**DIRECTIONS FOR THIS TASK:** Rewrite the lines from the one holding "Task: Click the" through the end of the records, both included, with "screenshot" changed to "image" and nothing else altered. Leave the pictures out.

[Word and element locating data]

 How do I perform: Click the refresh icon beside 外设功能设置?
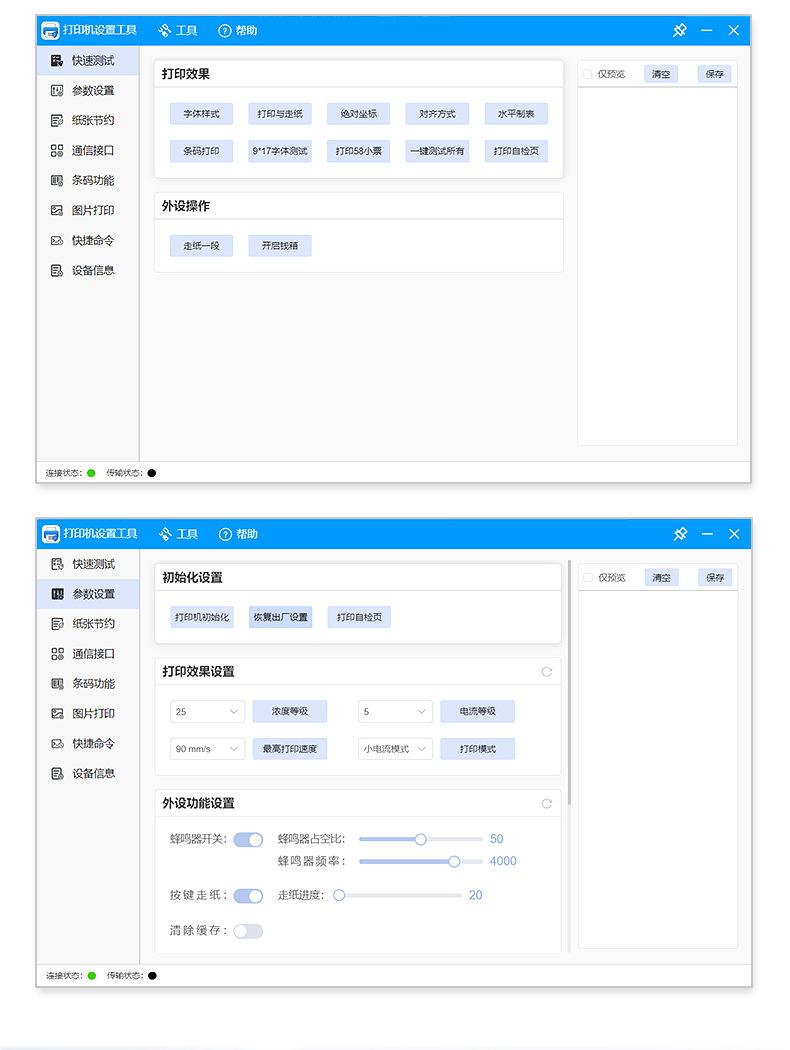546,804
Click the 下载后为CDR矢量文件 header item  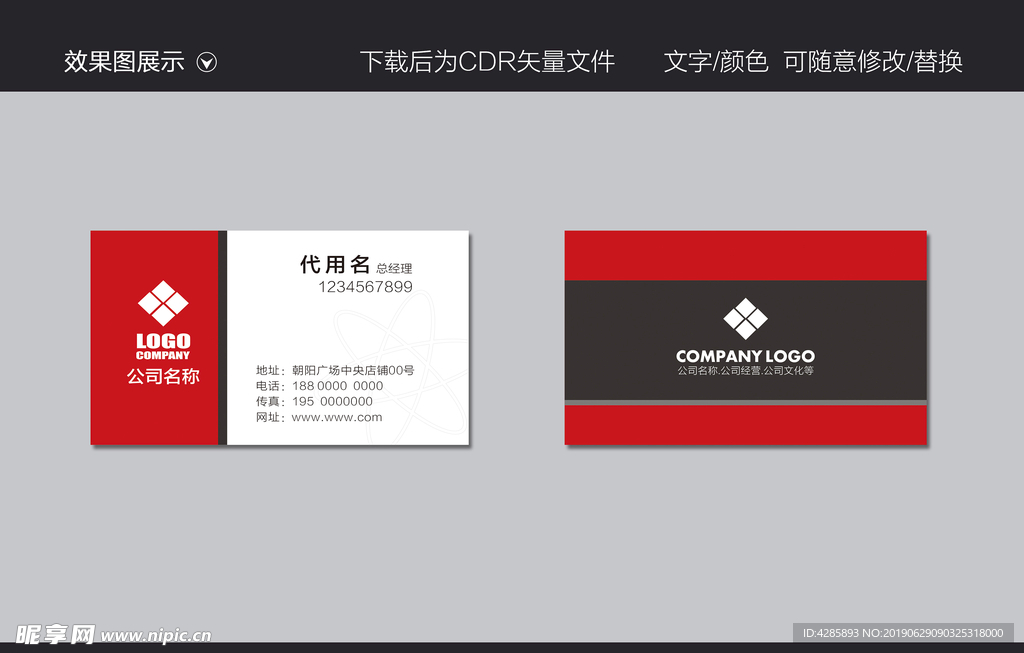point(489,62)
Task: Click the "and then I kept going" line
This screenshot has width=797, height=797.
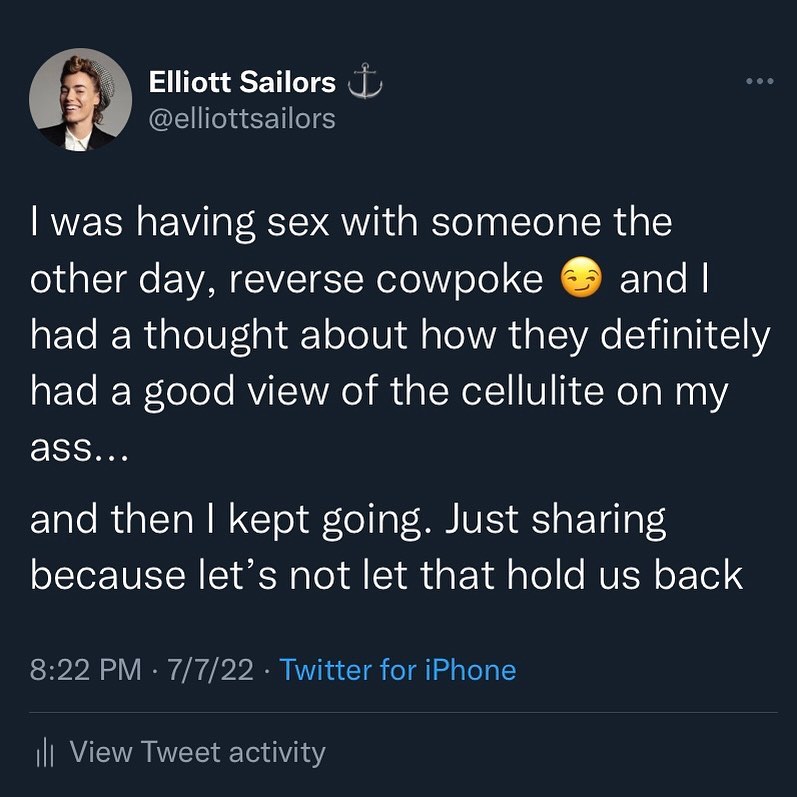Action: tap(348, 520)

**EXERCISE RESPONSE:**
Task: Click the "and then I kept going" line
This image has width=797, height=797.
Action: tap(348, 520)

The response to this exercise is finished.